Ask YC: Choosing a web framework - crazyirish

I have 3 use cases for a simple web app.
1)have people create accounts
2)login and change settings
3)as well as have people (without accounts) come and verify data.
Because of what I'm doing I'd like to integrate with an existing captcha system (a-la recaptcha).
Being lazy, I'd like to write the least amount of code, what webframework would you guys use?
======
mdipierro
You can easily modify KPAX (<http://www.vimeo.com/1098656>) to do what you
need, and more. kpax is based on web2py (<http://mdp.cti.depaul.edu>) and you
can download it from here
(<http://mdp.cti.depaul.edu/appliances/default/show/37>).This
(<http://mdp.cti.depaul.edu/AlterEgo/default/show/99>) shows how to add
captcha.

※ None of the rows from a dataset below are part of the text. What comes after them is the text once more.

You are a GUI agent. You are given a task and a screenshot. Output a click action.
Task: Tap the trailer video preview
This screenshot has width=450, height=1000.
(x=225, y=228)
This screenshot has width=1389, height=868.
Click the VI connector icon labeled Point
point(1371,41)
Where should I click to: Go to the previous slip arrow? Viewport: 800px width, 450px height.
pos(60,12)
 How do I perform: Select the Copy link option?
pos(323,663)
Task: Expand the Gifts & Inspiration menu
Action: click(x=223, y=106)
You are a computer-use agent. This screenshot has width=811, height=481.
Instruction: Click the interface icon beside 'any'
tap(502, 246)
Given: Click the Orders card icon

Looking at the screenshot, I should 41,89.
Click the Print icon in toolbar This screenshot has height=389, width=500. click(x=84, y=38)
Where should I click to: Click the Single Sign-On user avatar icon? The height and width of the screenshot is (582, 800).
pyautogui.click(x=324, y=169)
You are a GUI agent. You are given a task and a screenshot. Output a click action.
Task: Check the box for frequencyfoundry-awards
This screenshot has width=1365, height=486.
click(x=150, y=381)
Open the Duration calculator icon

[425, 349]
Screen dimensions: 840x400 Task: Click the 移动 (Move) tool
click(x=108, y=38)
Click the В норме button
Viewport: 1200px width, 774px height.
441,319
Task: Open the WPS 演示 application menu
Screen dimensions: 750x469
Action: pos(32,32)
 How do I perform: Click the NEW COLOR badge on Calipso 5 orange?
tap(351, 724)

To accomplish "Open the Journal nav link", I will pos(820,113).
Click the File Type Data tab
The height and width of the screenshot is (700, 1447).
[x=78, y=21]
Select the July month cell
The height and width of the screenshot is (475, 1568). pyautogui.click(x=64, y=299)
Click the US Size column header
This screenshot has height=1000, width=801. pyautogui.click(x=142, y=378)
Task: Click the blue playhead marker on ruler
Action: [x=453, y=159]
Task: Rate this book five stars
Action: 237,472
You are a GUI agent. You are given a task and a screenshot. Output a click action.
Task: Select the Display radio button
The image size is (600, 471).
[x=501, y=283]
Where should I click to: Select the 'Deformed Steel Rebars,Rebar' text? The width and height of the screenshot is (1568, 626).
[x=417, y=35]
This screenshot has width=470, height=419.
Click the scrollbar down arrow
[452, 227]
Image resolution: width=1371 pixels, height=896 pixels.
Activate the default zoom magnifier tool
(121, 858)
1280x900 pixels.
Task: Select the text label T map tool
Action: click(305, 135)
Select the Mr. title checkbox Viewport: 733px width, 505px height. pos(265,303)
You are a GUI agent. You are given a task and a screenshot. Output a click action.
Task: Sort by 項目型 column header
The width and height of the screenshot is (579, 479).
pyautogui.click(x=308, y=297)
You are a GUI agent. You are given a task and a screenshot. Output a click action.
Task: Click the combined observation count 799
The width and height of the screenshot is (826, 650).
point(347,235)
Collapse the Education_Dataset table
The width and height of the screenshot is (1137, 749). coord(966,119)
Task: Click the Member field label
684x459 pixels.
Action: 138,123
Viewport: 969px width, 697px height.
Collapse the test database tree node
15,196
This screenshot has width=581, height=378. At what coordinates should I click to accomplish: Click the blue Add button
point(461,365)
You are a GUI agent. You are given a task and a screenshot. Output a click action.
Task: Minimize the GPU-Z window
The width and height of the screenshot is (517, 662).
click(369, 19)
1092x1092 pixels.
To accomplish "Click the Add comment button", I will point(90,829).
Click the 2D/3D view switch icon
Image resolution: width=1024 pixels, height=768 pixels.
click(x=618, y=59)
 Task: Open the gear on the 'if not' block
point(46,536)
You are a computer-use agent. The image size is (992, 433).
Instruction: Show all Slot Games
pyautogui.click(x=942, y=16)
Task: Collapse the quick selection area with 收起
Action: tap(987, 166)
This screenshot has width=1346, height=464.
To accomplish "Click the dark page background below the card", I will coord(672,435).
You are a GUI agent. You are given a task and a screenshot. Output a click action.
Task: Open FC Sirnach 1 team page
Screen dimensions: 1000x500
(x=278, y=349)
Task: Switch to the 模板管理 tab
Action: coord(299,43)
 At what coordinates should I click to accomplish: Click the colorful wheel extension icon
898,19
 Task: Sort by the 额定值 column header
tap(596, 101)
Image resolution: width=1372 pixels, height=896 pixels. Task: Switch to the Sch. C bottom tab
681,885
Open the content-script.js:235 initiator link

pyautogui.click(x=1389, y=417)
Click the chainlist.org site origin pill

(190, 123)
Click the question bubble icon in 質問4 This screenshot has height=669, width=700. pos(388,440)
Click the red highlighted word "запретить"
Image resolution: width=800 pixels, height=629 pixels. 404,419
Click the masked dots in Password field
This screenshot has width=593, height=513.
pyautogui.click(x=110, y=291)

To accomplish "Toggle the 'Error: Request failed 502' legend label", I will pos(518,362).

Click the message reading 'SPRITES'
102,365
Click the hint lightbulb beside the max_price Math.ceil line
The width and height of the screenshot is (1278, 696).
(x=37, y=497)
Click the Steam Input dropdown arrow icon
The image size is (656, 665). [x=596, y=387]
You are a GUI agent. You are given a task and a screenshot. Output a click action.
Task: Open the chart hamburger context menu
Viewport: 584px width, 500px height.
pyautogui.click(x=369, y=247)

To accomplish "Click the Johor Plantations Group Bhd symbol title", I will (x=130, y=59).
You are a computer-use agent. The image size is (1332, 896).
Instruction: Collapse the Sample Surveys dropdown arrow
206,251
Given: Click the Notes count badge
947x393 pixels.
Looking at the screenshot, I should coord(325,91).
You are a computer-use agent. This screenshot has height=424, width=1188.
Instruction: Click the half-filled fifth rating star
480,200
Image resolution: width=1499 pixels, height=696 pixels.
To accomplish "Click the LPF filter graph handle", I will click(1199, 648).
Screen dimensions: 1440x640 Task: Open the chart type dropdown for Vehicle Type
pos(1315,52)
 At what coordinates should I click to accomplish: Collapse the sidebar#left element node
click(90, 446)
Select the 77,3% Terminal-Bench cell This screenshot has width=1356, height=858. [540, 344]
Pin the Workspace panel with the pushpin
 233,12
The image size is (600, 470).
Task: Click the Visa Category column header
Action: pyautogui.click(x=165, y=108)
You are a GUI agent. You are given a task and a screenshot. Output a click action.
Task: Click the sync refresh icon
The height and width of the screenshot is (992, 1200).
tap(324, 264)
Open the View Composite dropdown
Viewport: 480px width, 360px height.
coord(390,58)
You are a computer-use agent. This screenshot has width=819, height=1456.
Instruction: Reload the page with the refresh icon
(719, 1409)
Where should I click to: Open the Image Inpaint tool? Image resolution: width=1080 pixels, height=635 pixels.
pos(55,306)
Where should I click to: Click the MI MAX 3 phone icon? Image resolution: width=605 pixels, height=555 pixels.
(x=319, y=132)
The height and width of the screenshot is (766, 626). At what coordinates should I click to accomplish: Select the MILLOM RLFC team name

I will help you more if you sign up for the web2py google group.

------
thomasswift
rails

RESTFUL authentication - <http://railscasts.com/episodes/67> recaptcha -
<http://agilewebdevelopment.com/plugins/recaptcha>

but you might have to modify it a little bit to allow non-account holders to
modify data, sort of unconventional?

------
noodle
if you're looking for ease of use and speed, here, i'd suggest going with a
framework on a language you already know well.

what languages would those be?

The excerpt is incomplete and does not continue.